On Stein’s article Cassy writes, “I understand the point of the column. It’s a criticism. We’re “blinded” by love to the point where we don’t even see America’s flaws. But that’s not quite true. I see them, as do many conservatives. But unlike liberals, that’s not all I see. I look at America and love her for everything she is, both the good and the bad. I look at my country, and despite the mistakes we have made and inevitably will continue to make, still know that this is the freest, best country on the face of the Earth, know that anyone from anywhere in the world can come here and build a good life for themselves if they’re only willing to work hard and play by the rules, that America will always stand for freedom and justice and democracy.”
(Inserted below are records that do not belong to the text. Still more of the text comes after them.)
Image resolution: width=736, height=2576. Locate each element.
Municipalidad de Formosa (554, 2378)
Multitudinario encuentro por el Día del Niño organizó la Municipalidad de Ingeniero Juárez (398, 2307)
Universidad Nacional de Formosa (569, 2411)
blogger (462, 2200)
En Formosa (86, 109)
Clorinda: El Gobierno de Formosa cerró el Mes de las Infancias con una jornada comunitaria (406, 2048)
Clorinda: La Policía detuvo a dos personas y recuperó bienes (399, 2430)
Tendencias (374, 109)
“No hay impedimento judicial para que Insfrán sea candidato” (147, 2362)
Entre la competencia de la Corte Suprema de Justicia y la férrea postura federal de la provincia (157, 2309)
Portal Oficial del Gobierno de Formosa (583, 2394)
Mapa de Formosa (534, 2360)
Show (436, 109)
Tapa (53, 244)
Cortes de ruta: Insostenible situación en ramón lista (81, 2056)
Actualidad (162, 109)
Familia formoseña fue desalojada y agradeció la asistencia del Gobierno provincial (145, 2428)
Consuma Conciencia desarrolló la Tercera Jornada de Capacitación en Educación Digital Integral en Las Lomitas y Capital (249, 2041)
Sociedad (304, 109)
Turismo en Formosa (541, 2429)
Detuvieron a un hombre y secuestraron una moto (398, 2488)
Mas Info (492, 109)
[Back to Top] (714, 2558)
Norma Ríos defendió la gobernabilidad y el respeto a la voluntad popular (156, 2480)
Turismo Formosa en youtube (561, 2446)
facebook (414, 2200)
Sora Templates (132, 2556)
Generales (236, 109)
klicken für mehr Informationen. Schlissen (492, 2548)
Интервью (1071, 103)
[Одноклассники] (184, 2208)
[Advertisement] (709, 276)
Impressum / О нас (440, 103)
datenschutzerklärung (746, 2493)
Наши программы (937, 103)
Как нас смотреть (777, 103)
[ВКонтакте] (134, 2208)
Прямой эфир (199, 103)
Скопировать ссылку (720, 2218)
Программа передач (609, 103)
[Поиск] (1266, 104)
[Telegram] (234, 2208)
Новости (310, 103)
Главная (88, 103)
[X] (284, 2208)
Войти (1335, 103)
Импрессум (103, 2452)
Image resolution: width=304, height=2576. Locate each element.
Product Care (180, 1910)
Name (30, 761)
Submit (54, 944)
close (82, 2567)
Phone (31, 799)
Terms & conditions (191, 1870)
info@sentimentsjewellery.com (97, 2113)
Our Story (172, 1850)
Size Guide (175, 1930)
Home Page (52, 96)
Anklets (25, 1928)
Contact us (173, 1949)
Cassy Fiano gets it. Sadly, most liberals won’t. They’ll go on living in a world that they only see succeeding when they can mitigate, accommodate, control, take away, and give away whatever it is they think will lead to more well balanced and equal world. Even if that means less freedom. Less liberty. Less quality of life. For some at least. If not most.

Yes, I want to see a better world. I don’t want to see suffering and starvation and heartbreak. But I think it can be achieved through innovation and hard work and through shining this light of liberty and freedom to all the world and showing them just what can be accomplished when people are allowed the opportunity. Not through reformulation and redistribution.